Oasis

Gonzalo Gallo
Columnista

Dante Alighieri le trabajó 30 años a la ‘Divina Comedia’ y el escritor libanés Jalil Gibrán pulió durante 20 años su obra cumbre ‘El Profeta’.

Luis Pasteur siguió investigando 18 años a pesar de estar semiparalizado por un derrame, y Edison tomó como experiencias casi 10 mil ensayos fallidos.
Fue perseverante hasta encontrar en un bambú carbonizado el primer filamento incandescente del bombillo.
Miguel Ángel le dedicó a la Capilla Sixtina cuatro años y medio y Colón no se rindió en su empeño de viajar a las Indias.

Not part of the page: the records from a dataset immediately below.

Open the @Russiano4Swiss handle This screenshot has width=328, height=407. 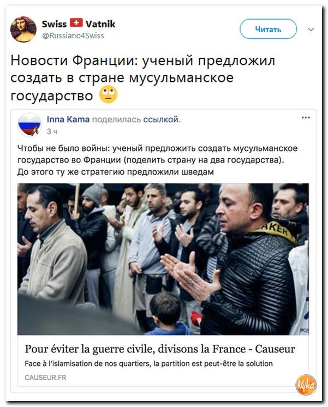tap(73, 35)
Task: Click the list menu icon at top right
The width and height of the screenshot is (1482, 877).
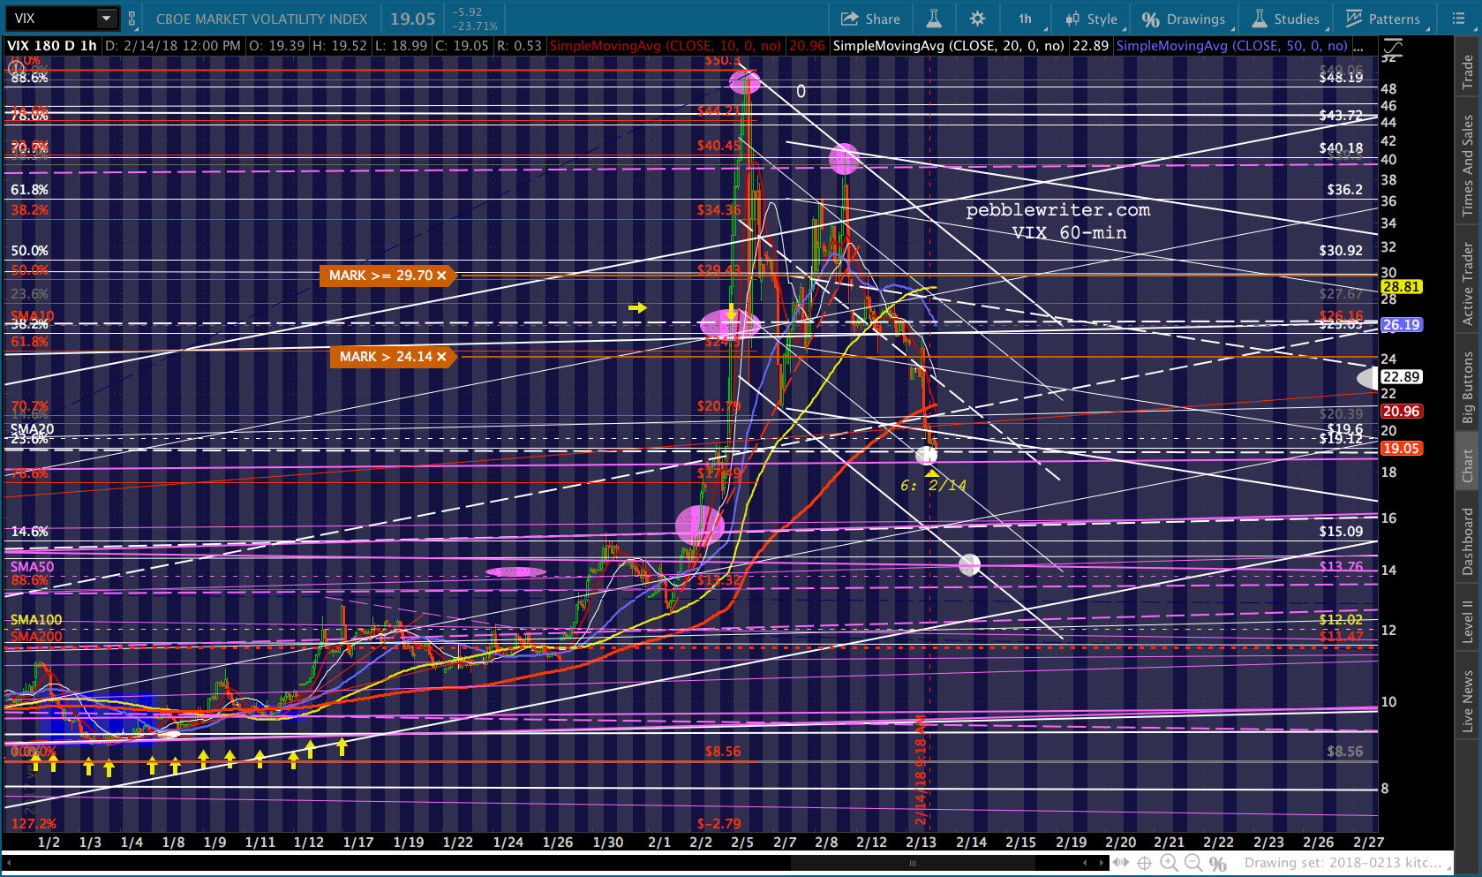Action: (1458, 19)
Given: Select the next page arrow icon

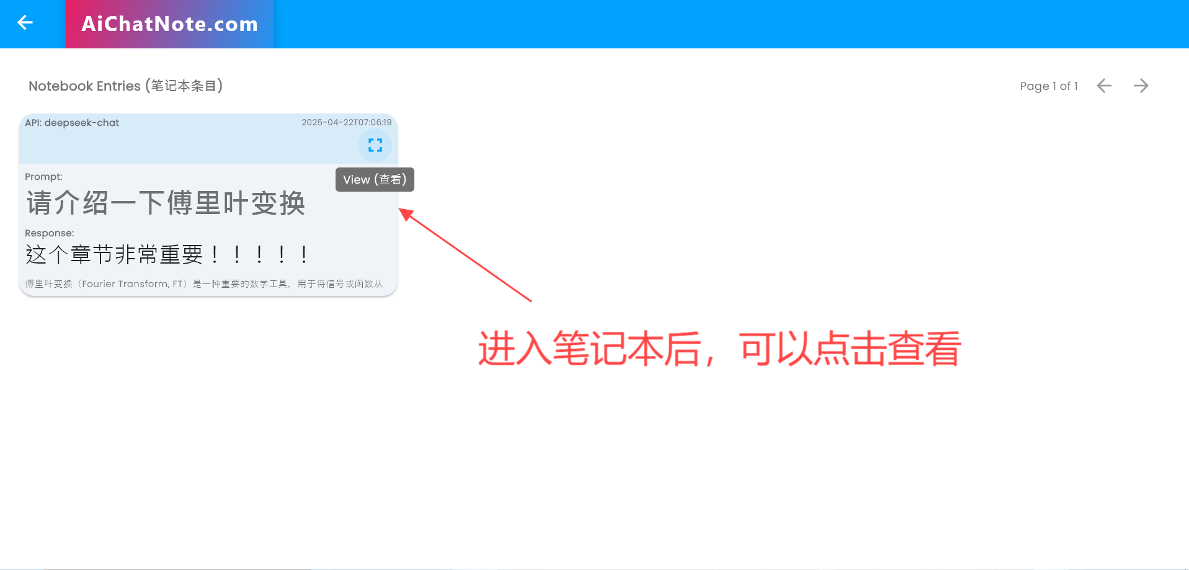Looking at the screenshot, I should pyautogui.click(x=1141, y=86).
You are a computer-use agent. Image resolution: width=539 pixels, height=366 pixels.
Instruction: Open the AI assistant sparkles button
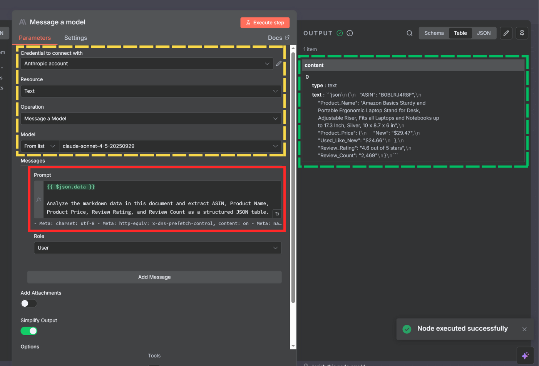click(x=526, y=355)
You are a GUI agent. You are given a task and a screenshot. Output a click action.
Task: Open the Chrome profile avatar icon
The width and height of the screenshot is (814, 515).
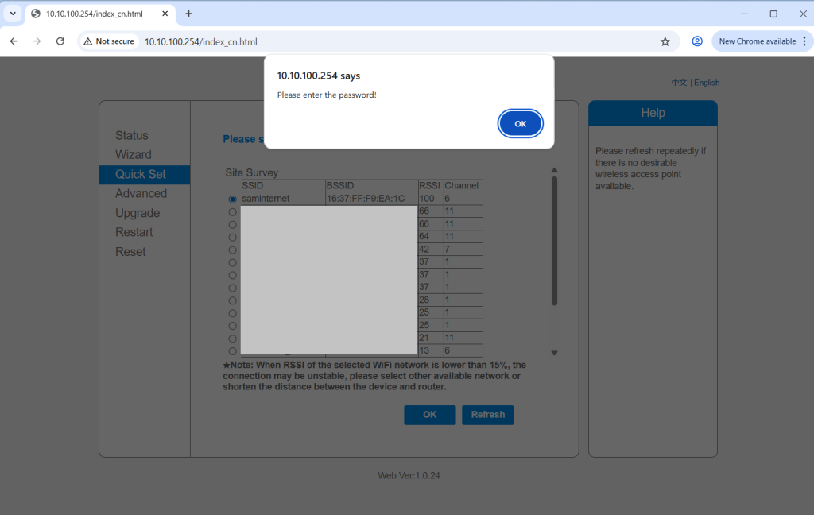(x=697, y=41)
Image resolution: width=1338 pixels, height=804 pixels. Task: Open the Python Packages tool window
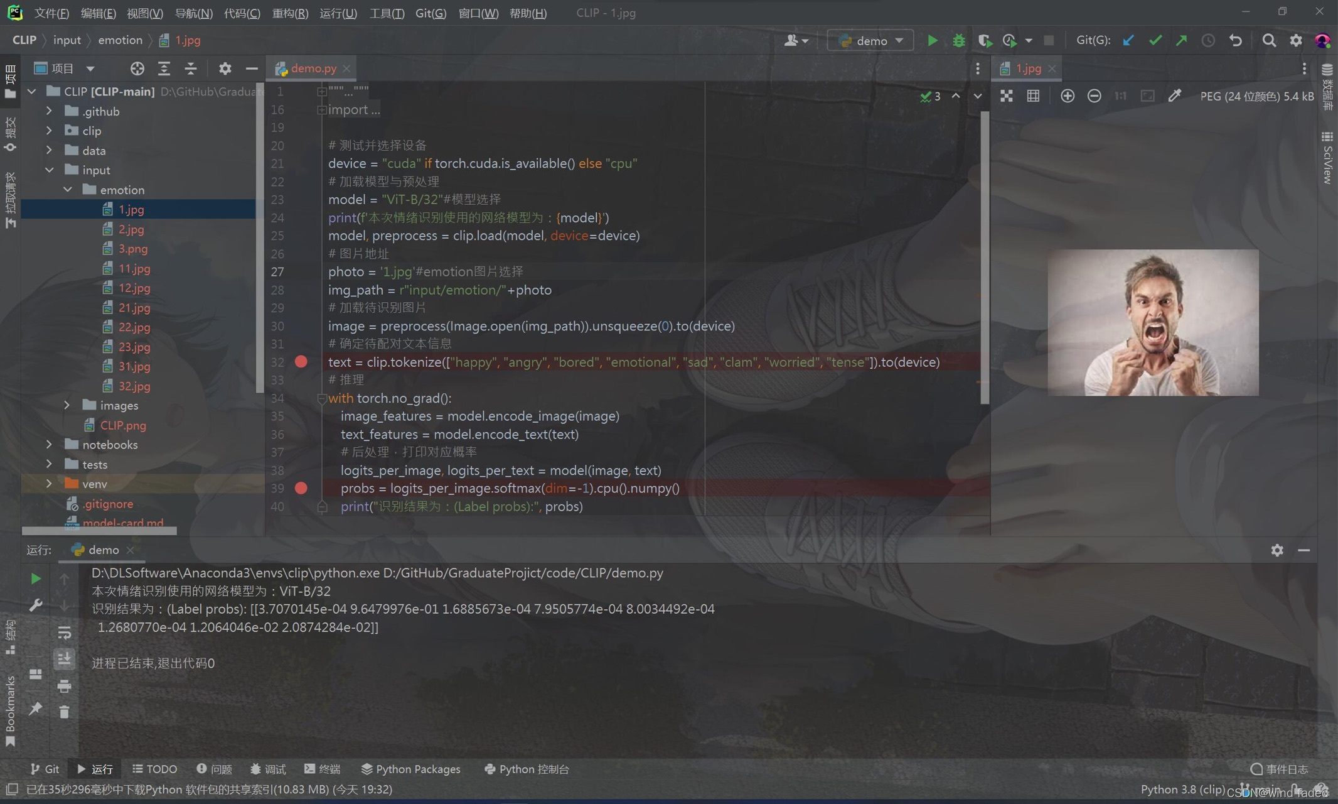tap(411, 769)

El persistente marinero estuvo buscando apoyo en las cortes de España y Portugal durante 10 largos años de continuas negativas.
Los ejemplos de personas apasionadas y soñadoras son muchos y las grandes obras siempre han exigido grandes esfuerzos y una paciencia de acero.

Una de las claves del éxito integral es la pasión que es una amalgama de entrega, confianza, ganas y perseverancia.
Elige insistir y persistir con inteligencia, porque bien decía Napoleón: “La victoria es siempre del más apasionado”.